Alzheimer’s dementia does not typically occur in African American clients.

B.

The symptoms presented are more indicative of Parkinsonism.

C.

Alzheimer’s dementia does not develop suddenly.

D.

There has been no T3 or T4 level evaluation ordered.

 

 

____     11.   A client diagnosed with Alzheimer’s dementia has impairments of memory and judgment and is incapable of performing activities of daily living. Which nursing intervention should take priority?

A.

Present evidence of objective reality to improve cognition

B.

Design a bulletin board to represent the current season

C.

Label the client’s room with name and number

D.

Assist with bathing and toileting

 

 

____     12.   A client diagnosed with dementia is exhibiting behavioral problems on a daily basis. At change of shift, the client’s behavior escalates from pacing to screaming and flailing. Initially, which action should a nurse implement in this situation?

A.

Consult the psychologist regarding behavior-modification techniques.

B.

Medicate the client with prn antianxiety medications.

C.

Assess environmental triggers and potential unmet needs.

D.

Anticipate the behavior and restrain when pacing begins.

 

 

____     13.   A client with a history of cerebrovascular accident (CVA) is brought to an emergency department experiencing memory problems, confusion, and disorientation.
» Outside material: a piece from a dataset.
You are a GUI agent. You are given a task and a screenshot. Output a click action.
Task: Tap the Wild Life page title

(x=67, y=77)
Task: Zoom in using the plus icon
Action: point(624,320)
Based on this client’s assessment data, which diagnosis would the nurse expect the physician to assign?

A.

Delirium due to adverse effects of cardiac medications

B.

Vascular dementia

C.

Altered thought processes

D.

Alzheimer’s dementia

 

 

____     14.   An older client has recently moved to a nursing home. The client has trouble concentrating and socially isolates. A physician believes the client would benefit from medication therapy. Which medication should the nurse expect the physician to prescribe?

A.

Haloperidol (Haldol)

B.

Donepezil (Aricept)

C.

Diazepam (Valium)

D.

Sertraline (Zoloft)

 

 

____     15.   A client diagnosed with dementia is disoriented, ataxic, and wanders. Which is the priority nursing diagnosis?

A.

Disturbed thought processes

B.

Self-care deficit

C.

Risk for injury

D.

Altered health-care maintenance

 

 

____     16.   Which symptom should a nurse identify that would differentiate clients diagnosed with dementia disorders from clients diagnosed with amnesic disorders?

A.

Dementia disorders involve disorientation that develops suddenly, whereas amnestic disorders develop more slowly.

B.

Dementia disorders involve impairment of abstract thinking and judgment, whereas amnestic disorders do not.

C.

Dementia disorders include the symptom of confabulation, whereas amnestic disorders do not include these symptoms.

D.

Both dementia disorders and profound amnesia typically share the symptom of disorientation to place, time, and self.